Les appareils électroniques normaux "sont basés sur le contrôle des électrons - il y a une porte qui laisse passer les électrons ou les force à s'arrêter", explique Samizadeh Nikoo. En revanche, les métadispositifs électroniques contrôlent les micro-ondes, les ondes millimétriques, les térahertz et d'autres signaux électromagnétiques radiofréquences "sans injecter un seul électron", dit-il.
Les scientifiques notent que ce concept peut généralement s'appliquer à n'importe quelle plate-forme semi-conductrice, y compris les systèmes CMOS conventionnels, le diamant et les matériaux 2D récents. "Cette nouvelle technologie peut changer l'avenir des communications à très haut débit, car elle est compatible avec les processus existants dans la fabrication de semi-conducteurs", a déclaré Samizadeh Nikoo.
Ces nouveaux dispositifs peuvent aider à surmonter un défi majeur auquel l'électronique est désormais confrontée avec rapidité. Les communications sans fil actuelles peuvent utiliser des signaux aussi rapides que des dizaines de gigahertz ; les futures communications 6G nécessitent des signaux aussi rapides que 1 térahertz. "Les appareils électroniques traditionnels comme les transistors, cependant, ne peuvent pas fonctionner à des vitesses aussi élevées, ce qui est souvent appelé l'écart térahertz", explique Samizadeh Nikoo. "Il s'agit d'un goulot d'étranglement majeur dans le développement des technologies futures."

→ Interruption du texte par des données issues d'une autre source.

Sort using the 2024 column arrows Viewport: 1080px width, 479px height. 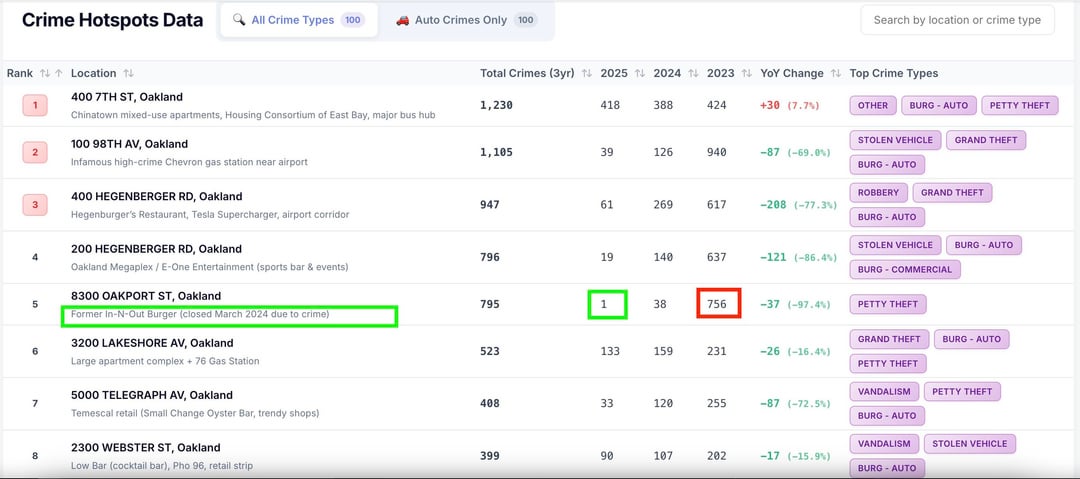click(x=692, y=73)
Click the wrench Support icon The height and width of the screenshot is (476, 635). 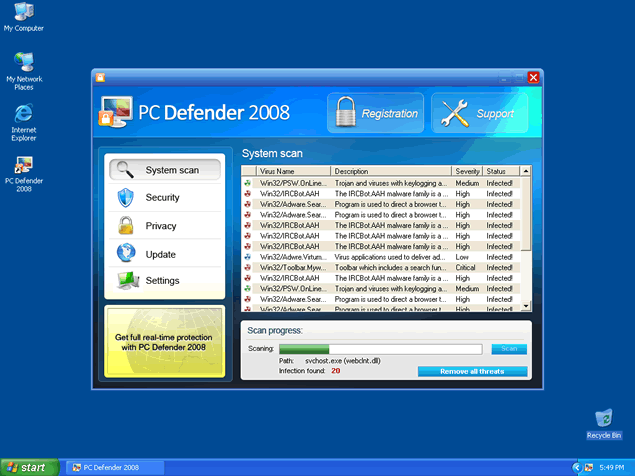pos(456,114)

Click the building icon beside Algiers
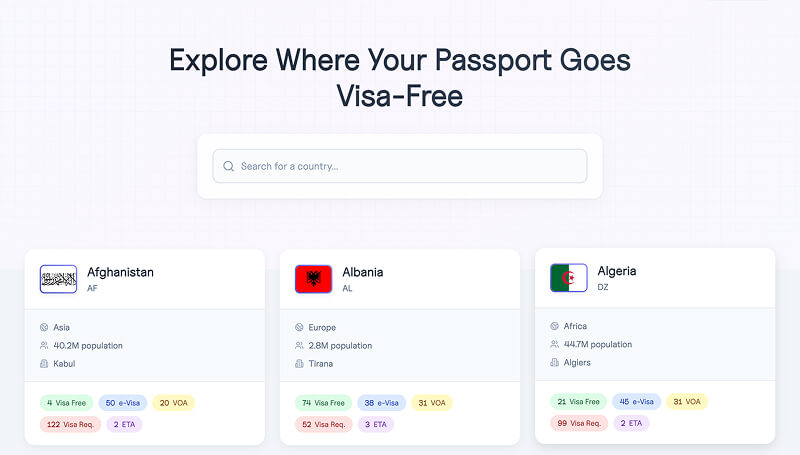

Dans des expériences, les chercheurs ont créé des commutateurs térahertz sur une plate-forme de nitrure d'aluminium et d'indium et de nitrure de gallium. "Nous avons démontré une transmission de données jusqu'à 100 gigabits par seconde à des fréquences térahertz, ce qui est 10 fois plus élevé que ce que nous avons aujourd'hui avec la 5G", déclare Samizadeh Nikoo. "Nos résultats montrent que les métadispositifs électroniques ont le potentiel de fonctionner encore plus rapidement, permettant des liaisons sans fil avec des débits de données de térabit par seconde, ce qui peut avoir un impact important sur la façon dont nous communiquons les données et dont nous les traitons."
Les commutateurs térahertz conventionnels tombent en panne lorsqu'ils sont poussés à plus de quelques volts, "ce qui signifie qu'ils sont très sensibles aux décharges électrostatiques et qu'ils se cassent facilement", explique Samizadeh Nikoo. "Les métadispositifs électroniques sont très robustes et affichent des tensions de claquage dans une plage de quelques dizaines de volts."
La nouvelle étude a révélé que les métadispositifs électroniques pouvaient également surpasser les dispositifs à semi-conducteurs classiques à plusieurs autres égards. Par exemple, ils affichent une résistance de contact beaucoup plus faible que les jonctions à effet tunnel, ce qui suggère que les métadispositifs électroniques pourraient être utilisés non seulement comme commutateurs térahertz mais aussi comme amplificateurs térahertz, selon les chercheurs.
"Nous pouvons penser à une nouvelle génération d'électronique à semi-conducteurs avec des applications dans les systèmes ultra-rapides, tels que la 6G et au-delà", déclare Samizadeh Nikoo.
Les scientifiques ont détaillé leurs découvertes en ligne le 15 février dans la revue Nature.